I was using PyPDF2 to extract text from PDFs and work with them. I encountered this error with a for loop, where it didn’t print the desirable output
from PyPDF2 import PdfReader
from PyPDF2 import PdfFileWriter
from PyPDF2 import PdfWriter
pdf = PdfReader('Test.pdf')
print(len(pdf.pages))
page = pdf.pages[1]
Text = str(page.extract_text())
No = int(Text.count("Ans:"))
for No in range(1,No+1):
if "Ans: (a)" in Text or "Ans: (a)" in Text:
print("Found a ")
Text.replace("Ans: (a)", "No Answer")
elif "Ans: (b)" in Text or "Ans: (b)" in Text:
print("Found b")
Text.replace("Ans: (b)","No Answer")
elif "Ans: (c)" in Text or "Ans: (c)" in Text:
print("Found c")
Text.replace("Ans: (c)","No Answer")
elif "Ans: (d)" in Text or "Ans: (d)" in Text:
print("Found d")
Text.replace("Ans: (d)","No Answer")
else:
print("Error")
print(Text)
Basically what I want this program to do is find Ans (a), Ans (b), Ans (c), Ans (d) and convert a answer key document for a test into a question paper.
The Text extracted using module:
Multiple Choice Questions with one correct answer. A correct answer carries 1 mark. No negative
mark. 60 x 1 = 60
- Which of the following is an equivalence relation?
(a)
ab (b)
ab
(c)
ab− is divisible by
5 (d)
a divides
b
Sol:
ab− is divisible by
5 is the only option satisfying reflexive, symmetric, transitive.
Hence it is an equivalence relation.
Ans: (c) - Let
, A x y z= then an equivalence relation on
A is
(a)
()()()() 1 , , , , , , , R x y y z x z x x= (b)
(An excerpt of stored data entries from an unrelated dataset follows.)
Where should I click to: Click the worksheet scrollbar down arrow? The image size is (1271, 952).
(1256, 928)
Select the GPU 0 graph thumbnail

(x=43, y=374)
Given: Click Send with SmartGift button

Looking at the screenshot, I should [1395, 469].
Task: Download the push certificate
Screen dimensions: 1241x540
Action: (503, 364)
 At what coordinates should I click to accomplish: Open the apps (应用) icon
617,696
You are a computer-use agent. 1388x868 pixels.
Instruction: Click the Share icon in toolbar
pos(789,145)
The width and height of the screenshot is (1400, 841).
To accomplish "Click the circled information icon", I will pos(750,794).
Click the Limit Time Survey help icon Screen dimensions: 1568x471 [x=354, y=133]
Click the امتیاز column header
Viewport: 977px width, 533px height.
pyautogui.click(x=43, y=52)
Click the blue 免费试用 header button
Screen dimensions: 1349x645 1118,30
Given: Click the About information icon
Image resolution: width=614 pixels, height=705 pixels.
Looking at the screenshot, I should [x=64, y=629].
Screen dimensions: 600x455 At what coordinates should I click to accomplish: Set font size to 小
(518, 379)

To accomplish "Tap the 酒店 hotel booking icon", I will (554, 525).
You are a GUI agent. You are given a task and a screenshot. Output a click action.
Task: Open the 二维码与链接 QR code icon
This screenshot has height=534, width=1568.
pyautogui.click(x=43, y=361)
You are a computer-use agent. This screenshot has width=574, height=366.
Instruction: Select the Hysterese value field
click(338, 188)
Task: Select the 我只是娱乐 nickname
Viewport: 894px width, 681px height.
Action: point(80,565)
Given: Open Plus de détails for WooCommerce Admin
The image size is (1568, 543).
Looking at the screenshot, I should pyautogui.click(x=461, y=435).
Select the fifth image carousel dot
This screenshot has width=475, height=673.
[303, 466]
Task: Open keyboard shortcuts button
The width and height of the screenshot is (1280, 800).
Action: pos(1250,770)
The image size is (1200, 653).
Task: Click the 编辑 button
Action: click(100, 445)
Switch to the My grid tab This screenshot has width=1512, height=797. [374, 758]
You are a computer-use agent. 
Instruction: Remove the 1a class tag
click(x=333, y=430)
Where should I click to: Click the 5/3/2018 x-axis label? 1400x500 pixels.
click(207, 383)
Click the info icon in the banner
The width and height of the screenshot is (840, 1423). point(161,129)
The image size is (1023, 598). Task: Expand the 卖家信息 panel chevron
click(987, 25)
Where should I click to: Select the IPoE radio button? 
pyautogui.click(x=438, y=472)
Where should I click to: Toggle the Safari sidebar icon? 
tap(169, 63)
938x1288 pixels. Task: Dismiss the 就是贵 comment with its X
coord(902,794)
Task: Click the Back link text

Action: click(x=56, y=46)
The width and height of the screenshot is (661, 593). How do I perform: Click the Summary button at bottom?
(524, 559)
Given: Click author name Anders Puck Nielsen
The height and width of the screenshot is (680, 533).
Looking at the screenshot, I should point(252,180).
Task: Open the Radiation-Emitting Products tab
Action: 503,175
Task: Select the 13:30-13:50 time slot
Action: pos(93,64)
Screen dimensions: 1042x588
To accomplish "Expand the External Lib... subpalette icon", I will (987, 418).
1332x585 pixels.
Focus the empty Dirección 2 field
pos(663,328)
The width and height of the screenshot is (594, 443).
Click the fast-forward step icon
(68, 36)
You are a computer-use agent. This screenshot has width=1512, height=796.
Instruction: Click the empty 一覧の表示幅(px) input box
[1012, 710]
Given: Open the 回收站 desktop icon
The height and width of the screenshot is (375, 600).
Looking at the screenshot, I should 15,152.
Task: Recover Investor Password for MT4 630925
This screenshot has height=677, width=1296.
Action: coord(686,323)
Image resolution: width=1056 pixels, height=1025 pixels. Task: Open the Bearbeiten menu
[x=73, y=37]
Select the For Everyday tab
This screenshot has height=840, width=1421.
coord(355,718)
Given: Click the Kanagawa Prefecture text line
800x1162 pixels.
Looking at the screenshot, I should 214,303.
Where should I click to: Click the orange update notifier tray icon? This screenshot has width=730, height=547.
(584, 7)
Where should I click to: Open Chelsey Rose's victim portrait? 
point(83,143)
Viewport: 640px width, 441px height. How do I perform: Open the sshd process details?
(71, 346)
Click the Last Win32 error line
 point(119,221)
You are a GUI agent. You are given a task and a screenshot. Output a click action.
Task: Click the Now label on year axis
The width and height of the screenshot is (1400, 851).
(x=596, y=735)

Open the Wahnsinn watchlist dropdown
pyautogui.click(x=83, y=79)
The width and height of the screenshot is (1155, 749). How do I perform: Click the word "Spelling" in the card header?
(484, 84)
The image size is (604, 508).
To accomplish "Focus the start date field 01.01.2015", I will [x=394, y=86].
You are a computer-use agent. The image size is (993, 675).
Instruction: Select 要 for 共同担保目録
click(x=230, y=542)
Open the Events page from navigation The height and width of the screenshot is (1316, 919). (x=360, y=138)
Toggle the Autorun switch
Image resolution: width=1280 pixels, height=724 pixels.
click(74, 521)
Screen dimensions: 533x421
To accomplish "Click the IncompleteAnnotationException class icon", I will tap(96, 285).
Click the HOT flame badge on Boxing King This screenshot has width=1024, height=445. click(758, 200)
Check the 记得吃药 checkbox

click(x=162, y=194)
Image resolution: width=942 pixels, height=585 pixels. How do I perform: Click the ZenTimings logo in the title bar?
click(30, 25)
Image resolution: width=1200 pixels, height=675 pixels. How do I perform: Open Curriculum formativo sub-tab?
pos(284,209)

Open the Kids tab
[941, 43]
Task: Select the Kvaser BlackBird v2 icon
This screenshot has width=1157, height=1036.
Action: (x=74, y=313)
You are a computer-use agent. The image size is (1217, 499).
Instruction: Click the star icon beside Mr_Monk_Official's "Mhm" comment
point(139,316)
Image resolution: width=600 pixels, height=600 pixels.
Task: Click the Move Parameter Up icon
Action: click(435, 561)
()()()() 2 , , , , , , , R z y z x z z y y=
(c)
()()()() 3 , , , , , , , R x x y y z z x y= (d) None of these
Sol:
1R is not reflexive since
(),y y R
2R
is not reflexive since
(),x x R
3R
is not symmetric since
(),y x R
Ans: (d) - In the set
6,7,8,9,10 A= a relation
R is defined by
() , : , and a , R a b a b A b= then
R is
(a) Reflexive (b) Symmetric (c)Transitive (d) None of these
Sol:
ab is not possible hence not reflexive.
a b b a
hence not symmetric relation.
, a b b c a c
is transitive relation.
Ans: (c) - The relation
()()() 4,4 , 5,5 , 6,6 R= on the set
4,5,6 is
(a) transitive only (b) an equivalence relation
(c) reflexive only (d) symmetric only
Sol:
()()() 4,4 , 5,5 , 6,6 R=
It is an equivalence relation
Ans: (b) - The range of function
()3
3xfxx−=− is
(a)
R (b)
1R− (c)
1− (d)
1 R−−
Sol: Let
()33133xxyxx−−= = =−− − −
Ans: (c) - The domain of the function
()()2log 2 4 f x x x= − + − is
(a)
2, 2− (b)
()2, (c)
()0, 2 (d)
(,2− −
As you can see it is successfully able to extract Ans (a,b,c,d) from the pdf.
But when I try to identify these in the PDF using code, it is only able to identify Ans (b), hence the output:
Found b
Found b
Found b
Found b
Found b
Could anyone please tell me what is going wrong. Thank you!